The Consumer Capability Index anticipates lowered spending because of the expected rise in interest rates and the fact a large part of consumption has been driven by cheap credit in the past decade.
"Growth in real disposable income has been trending downward over the past year, and to a certain extent debt is replacing income as a major driver of consumer purchases," Benjamin Tal, senior economist at CIBC World Markets Inc., said Thursday in a news release.
Tal compared the Consumer Capability Index with the Consumer Confidence Index, which is measured monthly by Conference Board of Canada. He found the average gap between the two measures during the 1990s was minimal. Consumers were confident about the economy and had the ability to spend.
However, increased reliance on credit and surging real estate prices over the past decade has changed that paradigm. Consumer confidence is up, but these days, households strapped with record debt levels are tapped out.
The Bank of Canada has indicated it will raise base rates early this summer from historic lows. And this week, the Royal Bank of Canada and Toronto Dominion both announced significant rate hikes for mortgages.
"The practical implication of the reduced consumer capability is that consumer spending will disappoint in the coming 12 months," Tal said.
CIBC's Consumer Capability Index looks at seven key macro-economic factors to measure the ability of Canadian consumers to continue spending.
- Debt-to-income ratio.
- Debt-to-asset ratio.
- Real income growth.
- Long-term unemployment rate.
- House price to income ratio.
- Personal saving rate.
- Personal bankruptcies.
The CIBC report found that the household debt-to-income ratio in Canada has continued to climb. As of December 2009, the ratio was accelerating at a rate not seen since the mid-1990s.

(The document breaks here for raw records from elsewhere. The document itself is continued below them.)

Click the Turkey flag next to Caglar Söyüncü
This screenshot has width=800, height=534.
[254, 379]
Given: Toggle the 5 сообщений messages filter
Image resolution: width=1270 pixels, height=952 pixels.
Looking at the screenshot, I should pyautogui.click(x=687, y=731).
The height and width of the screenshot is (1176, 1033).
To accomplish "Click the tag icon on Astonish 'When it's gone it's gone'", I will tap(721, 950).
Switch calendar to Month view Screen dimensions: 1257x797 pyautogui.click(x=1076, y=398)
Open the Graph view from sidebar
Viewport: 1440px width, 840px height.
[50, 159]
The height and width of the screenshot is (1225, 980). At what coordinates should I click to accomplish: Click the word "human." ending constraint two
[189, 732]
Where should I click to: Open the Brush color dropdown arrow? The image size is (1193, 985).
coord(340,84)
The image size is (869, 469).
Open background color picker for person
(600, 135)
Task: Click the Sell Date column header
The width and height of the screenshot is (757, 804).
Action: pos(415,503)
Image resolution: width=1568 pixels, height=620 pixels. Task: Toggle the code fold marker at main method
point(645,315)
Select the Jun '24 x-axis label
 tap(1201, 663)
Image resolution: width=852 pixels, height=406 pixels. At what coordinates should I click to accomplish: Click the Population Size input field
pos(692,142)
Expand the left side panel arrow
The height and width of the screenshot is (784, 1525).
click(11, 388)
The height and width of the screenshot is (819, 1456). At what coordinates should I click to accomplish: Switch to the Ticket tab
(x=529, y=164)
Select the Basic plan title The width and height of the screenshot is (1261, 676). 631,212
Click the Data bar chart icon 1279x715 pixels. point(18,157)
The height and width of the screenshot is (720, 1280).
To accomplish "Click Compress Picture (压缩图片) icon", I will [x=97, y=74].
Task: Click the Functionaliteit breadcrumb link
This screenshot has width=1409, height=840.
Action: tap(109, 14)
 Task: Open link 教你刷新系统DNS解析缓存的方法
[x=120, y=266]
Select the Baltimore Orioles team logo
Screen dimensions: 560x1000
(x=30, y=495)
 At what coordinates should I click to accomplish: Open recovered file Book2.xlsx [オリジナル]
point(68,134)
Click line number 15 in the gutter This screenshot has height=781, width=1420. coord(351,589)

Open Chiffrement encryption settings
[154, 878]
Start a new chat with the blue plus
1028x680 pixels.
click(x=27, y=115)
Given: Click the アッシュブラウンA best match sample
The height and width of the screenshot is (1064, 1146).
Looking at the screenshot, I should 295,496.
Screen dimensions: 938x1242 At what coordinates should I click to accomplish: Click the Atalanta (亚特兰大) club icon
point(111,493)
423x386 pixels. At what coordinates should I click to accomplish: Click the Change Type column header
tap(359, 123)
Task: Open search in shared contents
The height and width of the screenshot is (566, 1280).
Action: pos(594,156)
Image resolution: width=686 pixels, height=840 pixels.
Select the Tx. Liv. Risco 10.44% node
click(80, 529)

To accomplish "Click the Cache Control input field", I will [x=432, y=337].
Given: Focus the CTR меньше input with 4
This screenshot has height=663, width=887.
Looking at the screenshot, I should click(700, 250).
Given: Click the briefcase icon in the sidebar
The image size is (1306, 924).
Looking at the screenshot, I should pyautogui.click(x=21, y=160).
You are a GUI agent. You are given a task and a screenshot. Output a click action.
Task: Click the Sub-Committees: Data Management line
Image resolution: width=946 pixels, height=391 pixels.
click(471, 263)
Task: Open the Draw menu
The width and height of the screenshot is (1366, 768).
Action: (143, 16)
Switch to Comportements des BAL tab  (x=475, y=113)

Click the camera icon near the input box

The rising importance of debt as a determinant of consumption can be seen in the fact the 2008-09 recession was the first economic contraction on record to show overall expansion in real household credit, again demonstrating the effectiveness of Canadian monetary policy, the CIBC report said.
"On the other side of the equation, the recent improvement in the saving rate since 2008 is a positive development, since savings can act as a buffer between the economic downturns and individual finances," Tal said.